Teknologi Baterai Listrik Shanghai Electric
Energi

Antam Gandeng Hong Kong CBL Garap Proyek Baterai EV Senilai Rp6,4 Triliun

  • Investasi ini dilakukan lewat divestasi anak usaha Antam kepada HKCBL dengan nilai US$416,5 juta atau sekitar Rp6,4 triliun.

Energi

Laila Ramdhini

JAKARTA - PT Aneka Tambang Tbk (Antam) bersama Ningbo Contemporary Brunp Lygend Co Ltd (CBL) dari China, melalui anak perusahaannya Hong Kong CBL Limited (HKCBL), menjalin kerja sama untuk membangun proyek baterai kendaraan listrik atau electric vehicle (EV). 

Investasi ini dilakukan lewat divestasi anak usaha Antam kepada HKCBL dengan nilai US$416,5 juta atau sekitar Rp6,4 triliun.

Sekretaris Perusahaan Antam Syarif Faisal Alkadirie mengungkapkan HKCBL berhasil menyelesaikan serangkaian transaksi terkait hilirisasi mineral nikel terintegrasi di Indonesia.  

"Rangkaian transaksi antara ANTAM dan CBL di atas merupakan wujud pengembangan usaha Antam melalui hilirisasi mineral nikel yang terintegrasi dari hulu ke hilir.
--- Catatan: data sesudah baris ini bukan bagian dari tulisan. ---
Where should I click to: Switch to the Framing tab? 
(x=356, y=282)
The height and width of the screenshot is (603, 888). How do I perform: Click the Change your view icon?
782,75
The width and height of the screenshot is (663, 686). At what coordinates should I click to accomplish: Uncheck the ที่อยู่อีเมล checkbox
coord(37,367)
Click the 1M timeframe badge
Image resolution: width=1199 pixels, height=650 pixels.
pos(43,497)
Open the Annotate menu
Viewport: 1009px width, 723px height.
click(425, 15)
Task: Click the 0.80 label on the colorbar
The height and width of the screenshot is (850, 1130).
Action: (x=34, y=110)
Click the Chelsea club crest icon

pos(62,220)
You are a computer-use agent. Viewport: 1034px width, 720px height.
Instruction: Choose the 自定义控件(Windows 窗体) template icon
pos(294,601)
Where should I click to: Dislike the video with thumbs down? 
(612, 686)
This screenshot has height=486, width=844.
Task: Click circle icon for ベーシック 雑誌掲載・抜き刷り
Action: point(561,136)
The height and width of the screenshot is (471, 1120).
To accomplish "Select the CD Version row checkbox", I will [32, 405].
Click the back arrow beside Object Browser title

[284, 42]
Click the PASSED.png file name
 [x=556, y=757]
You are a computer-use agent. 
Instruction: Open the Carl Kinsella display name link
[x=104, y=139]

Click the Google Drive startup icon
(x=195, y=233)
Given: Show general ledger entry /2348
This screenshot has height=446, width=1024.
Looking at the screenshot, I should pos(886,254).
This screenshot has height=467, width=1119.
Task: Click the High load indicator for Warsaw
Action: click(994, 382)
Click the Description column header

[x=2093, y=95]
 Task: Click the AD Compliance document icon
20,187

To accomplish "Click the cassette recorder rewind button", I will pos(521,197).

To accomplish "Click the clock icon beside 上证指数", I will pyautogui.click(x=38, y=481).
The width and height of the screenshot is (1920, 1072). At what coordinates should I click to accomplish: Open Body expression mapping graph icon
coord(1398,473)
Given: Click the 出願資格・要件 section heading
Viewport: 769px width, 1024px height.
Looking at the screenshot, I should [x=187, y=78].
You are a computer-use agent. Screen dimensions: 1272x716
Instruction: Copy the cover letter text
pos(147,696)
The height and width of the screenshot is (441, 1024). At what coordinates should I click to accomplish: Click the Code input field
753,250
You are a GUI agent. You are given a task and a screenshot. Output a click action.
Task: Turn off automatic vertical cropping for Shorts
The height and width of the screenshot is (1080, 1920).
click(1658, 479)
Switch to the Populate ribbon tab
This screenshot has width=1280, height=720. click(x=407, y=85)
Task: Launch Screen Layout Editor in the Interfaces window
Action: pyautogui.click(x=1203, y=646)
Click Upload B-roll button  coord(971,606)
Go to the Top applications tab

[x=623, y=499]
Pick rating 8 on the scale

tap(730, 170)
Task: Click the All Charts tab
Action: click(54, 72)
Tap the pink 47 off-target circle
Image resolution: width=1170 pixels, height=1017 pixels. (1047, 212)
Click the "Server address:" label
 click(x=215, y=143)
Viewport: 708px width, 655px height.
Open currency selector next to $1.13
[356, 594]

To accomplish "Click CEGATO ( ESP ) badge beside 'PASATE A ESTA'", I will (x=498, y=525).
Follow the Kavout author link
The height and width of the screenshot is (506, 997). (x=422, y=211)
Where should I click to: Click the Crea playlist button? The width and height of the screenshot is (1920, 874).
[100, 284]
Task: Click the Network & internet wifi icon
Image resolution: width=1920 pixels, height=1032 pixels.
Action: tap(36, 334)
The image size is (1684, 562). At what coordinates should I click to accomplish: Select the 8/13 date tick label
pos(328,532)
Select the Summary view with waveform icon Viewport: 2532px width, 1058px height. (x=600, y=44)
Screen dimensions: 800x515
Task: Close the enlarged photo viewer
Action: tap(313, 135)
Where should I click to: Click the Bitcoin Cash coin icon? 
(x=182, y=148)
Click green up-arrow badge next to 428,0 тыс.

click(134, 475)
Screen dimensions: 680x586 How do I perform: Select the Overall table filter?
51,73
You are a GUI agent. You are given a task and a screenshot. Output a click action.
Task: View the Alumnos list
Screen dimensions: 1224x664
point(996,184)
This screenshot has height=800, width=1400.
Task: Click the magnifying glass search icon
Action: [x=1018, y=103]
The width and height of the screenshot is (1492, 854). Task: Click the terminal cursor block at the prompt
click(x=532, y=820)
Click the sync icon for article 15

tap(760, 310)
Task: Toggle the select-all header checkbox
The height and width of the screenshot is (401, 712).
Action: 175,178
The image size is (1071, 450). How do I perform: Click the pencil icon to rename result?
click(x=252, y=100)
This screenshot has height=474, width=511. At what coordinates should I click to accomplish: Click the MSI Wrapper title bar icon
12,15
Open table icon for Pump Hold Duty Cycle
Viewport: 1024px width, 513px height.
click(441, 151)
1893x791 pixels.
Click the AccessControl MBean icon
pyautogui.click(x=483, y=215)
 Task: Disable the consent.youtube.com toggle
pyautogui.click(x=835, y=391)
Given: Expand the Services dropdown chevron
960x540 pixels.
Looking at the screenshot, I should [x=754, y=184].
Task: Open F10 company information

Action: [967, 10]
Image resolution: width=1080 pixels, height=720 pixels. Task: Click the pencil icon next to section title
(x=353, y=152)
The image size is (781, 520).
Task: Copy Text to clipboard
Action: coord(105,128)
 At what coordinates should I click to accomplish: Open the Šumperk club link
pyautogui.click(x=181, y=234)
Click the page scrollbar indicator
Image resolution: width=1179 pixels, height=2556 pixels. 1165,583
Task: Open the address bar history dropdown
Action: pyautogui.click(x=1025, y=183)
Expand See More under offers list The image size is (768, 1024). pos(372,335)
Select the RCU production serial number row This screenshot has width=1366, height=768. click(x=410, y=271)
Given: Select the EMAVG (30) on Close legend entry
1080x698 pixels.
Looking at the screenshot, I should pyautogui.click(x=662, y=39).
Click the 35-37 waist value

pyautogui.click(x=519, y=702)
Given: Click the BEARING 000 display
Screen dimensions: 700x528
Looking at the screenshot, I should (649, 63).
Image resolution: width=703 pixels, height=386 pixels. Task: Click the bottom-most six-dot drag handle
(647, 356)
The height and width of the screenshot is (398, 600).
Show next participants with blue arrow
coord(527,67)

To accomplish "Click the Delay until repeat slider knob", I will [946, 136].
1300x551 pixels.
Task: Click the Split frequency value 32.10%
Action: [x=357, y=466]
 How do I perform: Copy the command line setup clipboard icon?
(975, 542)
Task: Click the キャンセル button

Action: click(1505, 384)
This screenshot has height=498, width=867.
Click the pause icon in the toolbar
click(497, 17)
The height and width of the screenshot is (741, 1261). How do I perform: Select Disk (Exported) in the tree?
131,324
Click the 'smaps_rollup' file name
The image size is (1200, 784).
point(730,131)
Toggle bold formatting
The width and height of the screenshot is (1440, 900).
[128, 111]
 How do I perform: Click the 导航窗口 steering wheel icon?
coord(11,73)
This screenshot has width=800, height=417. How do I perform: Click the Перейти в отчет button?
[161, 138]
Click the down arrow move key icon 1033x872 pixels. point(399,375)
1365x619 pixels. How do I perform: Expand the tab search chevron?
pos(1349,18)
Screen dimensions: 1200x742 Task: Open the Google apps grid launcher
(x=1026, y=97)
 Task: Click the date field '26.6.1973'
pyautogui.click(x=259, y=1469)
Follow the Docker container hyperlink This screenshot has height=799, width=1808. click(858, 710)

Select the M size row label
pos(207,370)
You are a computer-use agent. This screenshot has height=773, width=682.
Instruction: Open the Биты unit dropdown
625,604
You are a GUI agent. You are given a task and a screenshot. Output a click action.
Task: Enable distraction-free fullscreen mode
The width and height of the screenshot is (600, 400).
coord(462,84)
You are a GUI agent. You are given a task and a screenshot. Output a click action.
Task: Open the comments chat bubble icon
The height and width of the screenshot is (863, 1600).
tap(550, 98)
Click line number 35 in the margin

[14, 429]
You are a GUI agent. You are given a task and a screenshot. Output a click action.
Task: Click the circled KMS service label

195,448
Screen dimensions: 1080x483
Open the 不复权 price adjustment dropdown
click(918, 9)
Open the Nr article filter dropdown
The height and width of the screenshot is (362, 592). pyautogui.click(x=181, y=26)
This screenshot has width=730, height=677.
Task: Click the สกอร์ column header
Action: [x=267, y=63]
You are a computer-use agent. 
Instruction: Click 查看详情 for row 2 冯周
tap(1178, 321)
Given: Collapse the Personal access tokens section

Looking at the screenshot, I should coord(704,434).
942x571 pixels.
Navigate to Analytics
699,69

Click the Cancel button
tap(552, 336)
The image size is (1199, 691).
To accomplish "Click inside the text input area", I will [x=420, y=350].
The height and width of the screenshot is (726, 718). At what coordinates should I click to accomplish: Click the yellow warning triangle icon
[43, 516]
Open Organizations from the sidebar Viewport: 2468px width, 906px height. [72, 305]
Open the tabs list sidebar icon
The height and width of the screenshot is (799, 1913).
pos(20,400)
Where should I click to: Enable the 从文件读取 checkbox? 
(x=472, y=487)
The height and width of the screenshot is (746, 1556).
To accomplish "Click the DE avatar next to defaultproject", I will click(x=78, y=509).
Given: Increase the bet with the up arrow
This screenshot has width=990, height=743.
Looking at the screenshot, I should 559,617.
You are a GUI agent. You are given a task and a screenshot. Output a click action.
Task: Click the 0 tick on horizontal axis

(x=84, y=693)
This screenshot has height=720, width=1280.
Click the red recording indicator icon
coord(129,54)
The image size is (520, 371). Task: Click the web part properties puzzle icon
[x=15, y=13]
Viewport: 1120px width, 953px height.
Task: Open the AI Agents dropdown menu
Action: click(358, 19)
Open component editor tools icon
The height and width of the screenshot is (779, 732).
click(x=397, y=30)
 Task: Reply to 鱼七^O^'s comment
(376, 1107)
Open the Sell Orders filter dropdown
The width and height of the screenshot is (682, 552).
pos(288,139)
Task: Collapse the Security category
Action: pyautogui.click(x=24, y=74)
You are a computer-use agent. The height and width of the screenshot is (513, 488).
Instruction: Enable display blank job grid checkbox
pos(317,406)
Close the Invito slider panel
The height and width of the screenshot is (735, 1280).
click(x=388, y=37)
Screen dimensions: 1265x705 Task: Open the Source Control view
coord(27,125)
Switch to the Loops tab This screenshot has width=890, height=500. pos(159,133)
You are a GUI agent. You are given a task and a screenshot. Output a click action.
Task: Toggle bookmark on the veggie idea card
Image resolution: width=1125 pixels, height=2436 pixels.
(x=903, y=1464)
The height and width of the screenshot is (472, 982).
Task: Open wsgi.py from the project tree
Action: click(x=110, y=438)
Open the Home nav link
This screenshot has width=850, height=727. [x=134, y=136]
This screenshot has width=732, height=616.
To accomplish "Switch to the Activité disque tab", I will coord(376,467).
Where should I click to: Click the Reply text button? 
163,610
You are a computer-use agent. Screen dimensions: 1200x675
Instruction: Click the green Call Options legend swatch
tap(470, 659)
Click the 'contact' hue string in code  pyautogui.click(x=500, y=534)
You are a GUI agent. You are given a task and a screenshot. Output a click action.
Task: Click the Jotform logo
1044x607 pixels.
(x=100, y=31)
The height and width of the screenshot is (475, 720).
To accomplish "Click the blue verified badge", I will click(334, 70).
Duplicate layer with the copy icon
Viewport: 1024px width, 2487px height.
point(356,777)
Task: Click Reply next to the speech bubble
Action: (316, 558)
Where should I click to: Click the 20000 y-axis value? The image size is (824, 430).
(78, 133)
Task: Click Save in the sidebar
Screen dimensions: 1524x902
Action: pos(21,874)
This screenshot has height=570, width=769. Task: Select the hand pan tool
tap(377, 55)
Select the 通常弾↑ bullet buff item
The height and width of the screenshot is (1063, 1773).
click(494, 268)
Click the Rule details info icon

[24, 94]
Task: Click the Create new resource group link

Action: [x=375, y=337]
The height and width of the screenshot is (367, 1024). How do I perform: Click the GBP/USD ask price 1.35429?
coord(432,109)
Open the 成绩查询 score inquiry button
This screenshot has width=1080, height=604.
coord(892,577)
Transaksi tersebut akan menjadi landasan penting bagi pengembangan ekosistem EV Battery di Indonesia," ujar Syarif dalam keterangan resmi, Jumat, 29 Desember 2023.

Syarif mengungkapkan transaksi antara kedua perusahaan, pertama mencakup  transaksi jual-beli saham pada anak perusahaan Antam, yaitu PT Sumberdaya Arindo (SDA) serta transaksi jual-beli saham pada anak perusahaan Antam, yaitu PT Feni Haltim (FHT).

Kedua, pendirian perusahaan untuk proyek hidrometalurgi (HPAL JVCO) berdasarkan perjanjian perusahaan patungan HPAL JVCO antara Antam dan HKCBL pada 22 Desember 2023.

Dalam transaksi itu, Antam melakukan penjualan atas 49% saham di PT Sumberdaya Arindo (SDA) kepada Hong Kong CBL Limited (HKCBL). Selain itu, Antam juga melepas 10% saham di FHT kepada HKCBL. Kemudian, PT Internatonal Mineral Capital (IMC), anak usaha ANTM, menjual 50% saham di FHT kepada HKCBL.

Dalam kesempatan terpisah, Menteri Koordinator Bidang Kemaritiman dan Investasi (Menko Marves) Luhut Binsar Pandjaitan mengatakan kerja sama ini merupakan yang pertama di dunia yang mencakup tahapan dari tambang nikel hingga giga factory baterai cell dan pack, serta daur ulang.

"Hal ini menjawab pertanyaan mengenai hilirisasi, di mana masih banyak yang dapat dilakukan di sini," kata Luhut.

Ia menekankan pentingnya efisiensi dan kecepatan pengerjaan proyek mengingat persaingan global yang semakin ketat.

Luhut juga menyatakan bahwa eksekusi proyek harus tetap mematuhi standar lingkungan dan ketenagakerjaan yang tinggi.

"Kita harus transparan dengan digitalisasi, dan eksekusi proyek ini harus menjadi contoh standard untuk proyek serupa di masa depan," tambahnya.

Luhut membuka diri terhadap kritik mengenai isu lingkungan dan berkomitmen untuk melakukan perbaikan, termasuk meningkatkan mekanisme dan standar operasional prosedur (SOP). Dia juga menekankan pelatihan pegawai lokal untuk mengikuti teknologi tinggi.

"Kita harus memperhatikan standard lingkungan dan ketenagakerjaan yang berkualitas tinggi secara bertahap. Mari bangun kesepakatan bahwa pejabat yang terlibat harus transparan, sehingga Indonesia dapat menjadi contoh negara maju dan transparan," tegas Luhut.